Isobenzan
- Names: IUPAC name 1,3,4,5,6,7,8,8-Octachloro-1,3,3a,4,7,7a-hexahydro-4,7-methanoisobenzofuran

Identifiers
- CAS Number: 297-78-9;
- 3D model (JSmol): Interactive image;
- ChEBI: CHEBI:82099;
- ChemSpider: 8914;
- ECHA InfoCard: 100.005.497
- EC Number: 206-045-4;
- KEGG: C18960;
- PubChem CID: 9271;
- RTECS number: PC1225000;
- UNII: 8IAN133486;
- UN number: 2761
- CompTox Dashboard (EPA): DTXSID3021306 ;

Properties
- Chemical formula: C_{9}H_{4}Cl_{8}O
- Molar mass: 411.73 g·mol^{−1}
- Appearance: Whitish to light brown crystalline powder
- Density: 1.87 g/cm^{3}
- Melting point: 121.3 °C (250.3 °F; 394.4 K)
- Solubility in water: Practically insoluble
- Hazards: GHS labelling:
- Pictograms: GHS06: Toxic GHS08: Health hazard GHS09: Environmental hazard
- Signal word: Danger
- Hazard statements: H300, H310, H320, H361, H370, H372, H410
- Precautionary statements: P201, P202, P260, P262, P264, P270, P273, P280, P281, P301+P310, P302+P350, P305+P351+P338, P307+P311, P308+P313, P310, P314, P321, P322, P330, P337+P313, P361, P363, P391, P405, P501
- NFPA 704 (fire diamond): 4 0 0
- Flash point: Non-flammable

= Isobenzan =

Isobenzan (telodrin) is a highly toxic organochloride insecticide. It was produced only in the period from 1958 to 1965 and its use has been since discontinued. It is a persistent organic pollutant that can remain in soil for 2 to 7 years, and the biological half-life of isobenzan in human blood is estimated to be about 2.8 years.
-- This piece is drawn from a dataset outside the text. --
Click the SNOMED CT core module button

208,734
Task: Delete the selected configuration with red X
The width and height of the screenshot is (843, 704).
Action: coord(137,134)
It is classified as an extremely hazardous substance in the United States as defined in Section 302 of the U.S. Emergency Planning and Community Right-to-Know Act (42 U.S.C. 11002), and is subject to strict reporting requirements by facilities which produce, store, or use it in significant quantities.

==Production==
The precursor 4,5,6,7,10,10-hexachloro-4,7-endomethylene-4,7,8,9-tetrahydrophthalane can be obtained in two synthetic routes. In a synthesis method report published in 1954, 1,4,5,6,7,7-hexachloro-2,3-bishydroxymethylbicyclo[2,2,1]hept-5-ene is obtained, which is then dehydrated to the precursor. In 1961, a direct preparation of the precursor via a Diels-Alder reaction with hexachlorocyclopentadiene and 2,5-Dihydrofuran was found. The target compound is then synthesized by photochlorination of the precursor.